While such a system would be a bit of overkill, I suspect there are more people who are well-versed in the care and feeding of RDBMSs than there are developing with Linda. This could be a good "jumping off point" for introducing more people, inside and outside of various enterprises, to the concepts in Linda.

Are there papers out there about people already trying this? Or have tried this? I have to think I'm not the only person thinking in this direction, but I'm coming up short on hits on Google. It's possible I'm just not searching on the right terms, yet. -- Meower68

It's not clear to me what RAM has to do with it. That's more or less of an implementation detail, not a database "user" interface issue. Often it's best to focus on the UI/language/interface aspects of a "technology" first, and then consider implementation issues. Of course it's not always seamless because machine/performance-issue trade-offs often dictate what's available or feasible.

To clarify, one of the performance advantages which a TupleSpace frequently has over an RDBMS is that the TupleSpace lives only in RAM. I'm merely suggesting that a modern RDBMS, with memory-backed tables, would bring the performance closer to parity.

[Any DBMS or TupleSpace developed in the last few decades makes extensive use of caching, to the point that disk speed generally isn't an issue except (possibly) at startup whilst the cache is being populated, or if the pattern of retrievals results in a significant quantity of cache misses. The most notable conceptual distinction between a TupleSpace and an RDBMS is that in an RDBMS, tuple storage must be organised into a finite quantity of predefined tables.
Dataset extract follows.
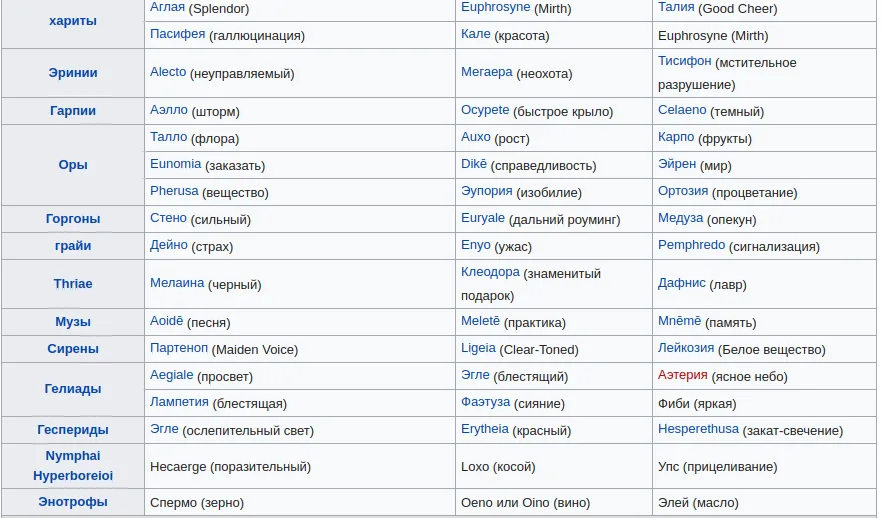
Task: Open the Горгоны row header link
Action: pyautogui.click(x=73, y=219)
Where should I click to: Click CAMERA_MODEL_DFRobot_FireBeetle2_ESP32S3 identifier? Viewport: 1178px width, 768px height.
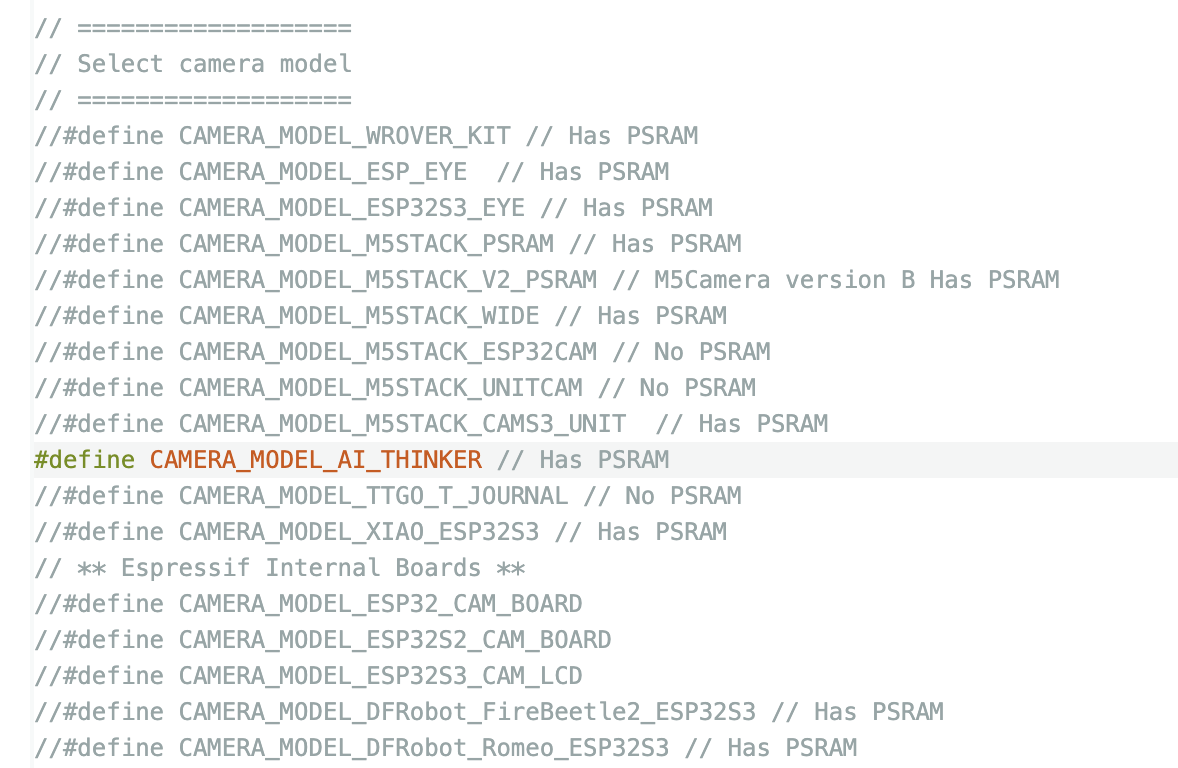(x=467, y=712)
TupleSpaces do not have this structural constraint. Depending on the application, this may be a help or a hindrance. If there are a wide variety of tuple types, the overhead of creating one table per tuple type (or of using some schema that supports arbitrary tuple types, such as EAV) may prohibit using an RDBMS.]

How is this different from MultiParadigmDatabase (other than dynamic typing issues)?

[For one thing, it exists.]

Lovely, the wonderful LearningWithoutImplementation fight yet again.

[If MultiParadigmDatabase were a clear and rigorous model instead of a bag of vague ideas, LearningWithoutImplementation would be possible using it. As it stands, who knows what is or isn't part of a MultiParadigmDatabase?]

Try it on something. If there's a vague spot, let me know and I'll fix it; plug it with details. Sure, life is easier with an implementation, I won't dispute that, but that's not a show stopper to exploration.

[Without a clear definition of "it", that's rather difficult. It's much easier to reason using a defined language syntax or mathematical notation. Is there an example of a MultiParadigmDatabase with either one?]

What's not clear? Point out specific fuzz and I'll happily shave it. As a guideline for MPD, if it's not specified, then assume traditional-RDBMS conventions. I wouldn't deviate from familiar RDBMS conventions unless it interferes with the primary goals of MPD, such as dynamism.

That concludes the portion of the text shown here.